[Tasks]
1. What size user base does the Depop article give for the marketplace?
2. Rewrite everything in the Depop article from "Depop can generate" down to "requires constant restocking.", replacing "time-intensive" with "labor-intensive".

[START Supplied text]

Depop is a peer-to-peer fashion marketplace with 35+ million users, dominated by Gen Z and millennials buying and selling secondhand, vintage, and streetwear-adjacent fashion. It’s part social media, part marketplace — sellers build followings, curate aesthetic feeds, and compete on style as much as price.
The opportunity is real. Full-time Depop sellers report $2,000–$10,000+/month in revenue. But revenue is the wrong number to focus on.
The number that matters is profit — what’s left after sourcing costs, Depop’s fees, shipping, packaging, and the hours you spend photographing, listing, and shipping. A $40 sale can easily become a $5 profit after all costs. And that $5 took 45 minutes of combined sourcing, photographing, listing, and packing time.
I’ve spent over 15 years evaluating online income methods. Depop is a legitimate marketplace with genuine earning potential. It’s also one where the gap between gross revenue and net profit catches most new sellers off guard.
First — This Is Important…
Hey, my name is Mark.
Depop can generate real income if you treat it as a business — tracking every expense, understanding your margins, and sourcing strategically. But it’s inventory-based, time-intensive, and requires constant restocking.
The model I use generates $500–$1,200/month per digital asset with no inventory, no shipping, and no restocking. One lead generation website earning $700/month produces more profit than most Depop sellers generate from 50+ listings.
Go here to see the exact system I use to do this

Here’s how Depop selling actually works.
What Depop Is (And Who Buys There)
Depop is a mobile-first marketplace for buying and selling fashion. The app operates like a cross between Instagram and eBay — sellers create visual storefronts, buyers browse feeds, and the discovery algorithm surfaces items based on aesthetics, relevance, and seller activity.
The buyer demographic: Predominantly 18–26 years old. Style-conscious. Interested in secondhand fashion, vintage, Y2K and 90s trends, streetwear, indie brands, and unique pieces you can’t find in chain stores. Price-sensitive but willing to pay for genuinely unique or trending items.
What sells on Depop: Vintage band tees, 90s and Y2K fashion (baby tees, platform shoes, low-rise jeans), streetwear brands (Nike, Stüssy, Carhartt, Dickies), handmade/reworked clothing, accessories (jewellery, bags, hats), niche aesthetic pieces (cottagecore, dark academia, grunge), and trending items driven by TikTok and Instagram.
What doesn’t sell well: Generic fast fashion (H&M basics, Zara staples), formal/business wear, plus-size formal clothing (limited buyer market on Depop), items without visual appeal or styling potential.
How Sellers Actually Profit
Depop income follows a simple formula — but every variable matters.
Revenue = Selling Price
Costs:
- Sourcing cost (what you paid for the item)
- Depop fee: 0% marketplace fee (Depop removed its 10% fee in 2024) — BUT payment processing fee remains at ~3.3% + $0.45 per transaction
- Shipping cost (buyer pays or seller absorbs)
- Packaging materials ($0.50–$2.00 per shipment)

[END Supplied text]
[START Supplied information]

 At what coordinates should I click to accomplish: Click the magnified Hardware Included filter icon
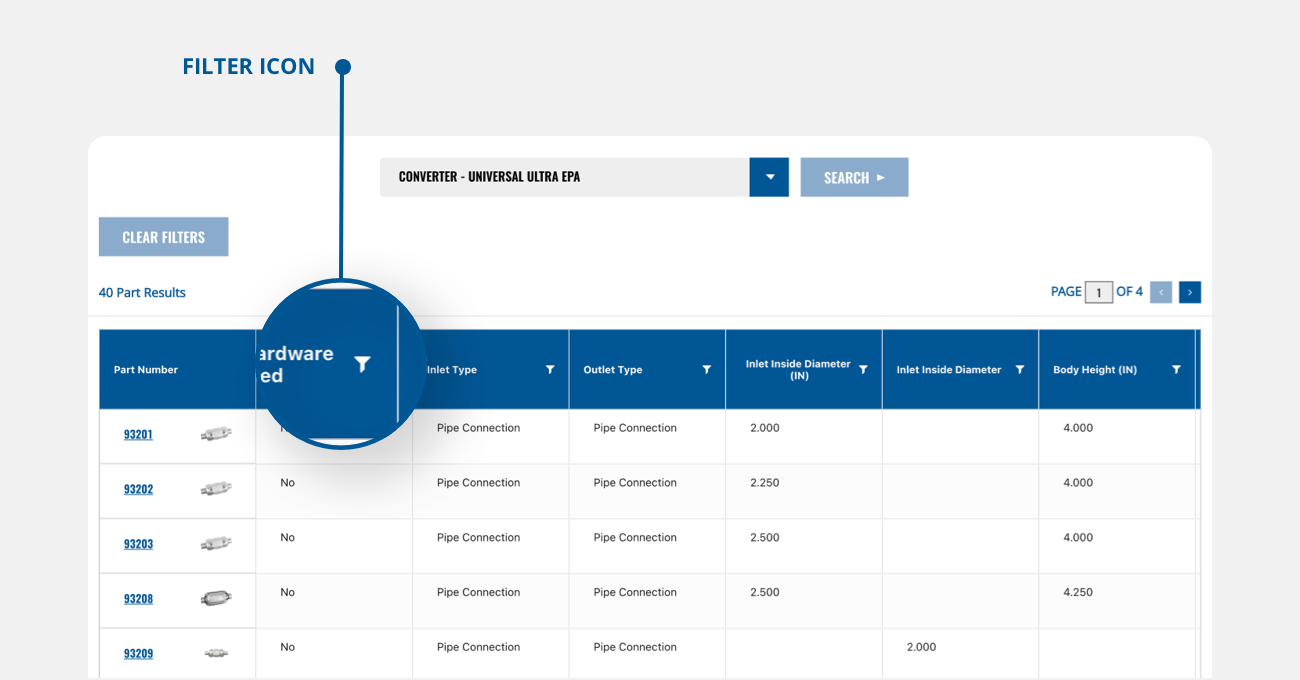pos(362,364)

[END Supplied information]

[Solutions]
1. More than 35 million users.

2.
Depop can generate real income if you treat it as a business — tracking every expense, understanding your margins, and sourcing strategically. But it’s inventory-based, labor-intensive, and requires constant restocking.